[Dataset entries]
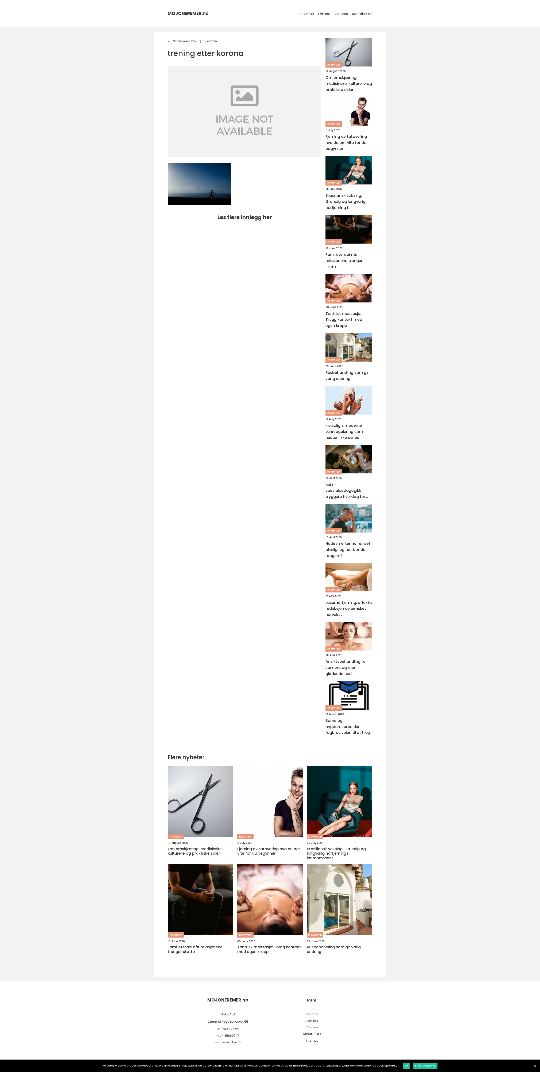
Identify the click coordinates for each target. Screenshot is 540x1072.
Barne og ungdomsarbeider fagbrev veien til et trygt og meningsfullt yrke (348, 727)
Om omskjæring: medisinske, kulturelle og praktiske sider (348, 83)
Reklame (306, 13)
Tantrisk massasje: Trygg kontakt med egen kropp (343, 319)
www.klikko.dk (231, 1042)
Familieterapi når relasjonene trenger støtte (344, 260)
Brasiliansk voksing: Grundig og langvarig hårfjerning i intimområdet (345, 202)
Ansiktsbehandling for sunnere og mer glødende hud (346, 667)
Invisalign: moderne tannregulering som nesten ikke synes (344, 431)
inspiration (333, 65)
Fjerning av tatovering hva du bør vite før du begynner (346, 142)
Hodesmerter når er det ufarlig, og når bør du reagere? (347, 549)
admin (212, 41)
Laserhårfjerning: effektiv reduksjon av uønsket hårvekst (348, 608)
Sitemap (312, 1040)
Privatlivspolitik (425, 1065)
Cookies (341, 13)
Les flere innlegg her (244, 217)
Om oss (324, 13)
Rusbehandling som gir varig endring (347, 375)
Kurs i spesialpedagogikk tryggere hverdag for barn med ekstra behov (347, 491)
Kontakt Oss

### Short task
Copy every row above again, replacing "Kontakt Oss" with "Contact Us" and leaving the rest unchanged. Omit the pictures.

### Expected answer
Identify the click coordinates for each target. Screenshot is 540x1072.
Barne og ungdomsarbeider fagbrev veien til et trygt og meningsfullt yrke (348, 727)
Om omskjæring: medisinske, kulturelle og praktiske sider (348, 83)
Reklame (306, 13)
Tantrisk massasje: Trygg kontakt med egen kropp (343, 319)
www.klikko.dk (231, 1042)
Familieterapi når relasjonene trenger støtte (344, 260)
Brasiliansk voksing: Grundig og langvarig hårfjerning i intimområdet (345, 202)
Ansiktsbehandling for sunnere og mer glødende hud (346, 667)
Invisalign: moderne tannregulering som nesten ikke synes (344, 431)
inspiration (333, 65)
Fjerning av tatovering hva du bør vite før du begynner (346, 142)
Hodesmerter når er det ufarlig, og når bør du reagere? (347, 549)
admin (212, 41)
Laserhårfjerning: effektiv reduksjon av uønsket hårvekst (348, 608)
Sitemap (312, 1040)
Privatlivspolitik (425, 1065)
Cookies (341, 13)
Les flere innlegg her (244, 217)
Om oss (324, 13)
Rusbehandling som gir varig endring (347, 375)
Kurs i spesialpedagogikk tryggere hverdag for barn med ekstra behov (347, 491)
Contact Us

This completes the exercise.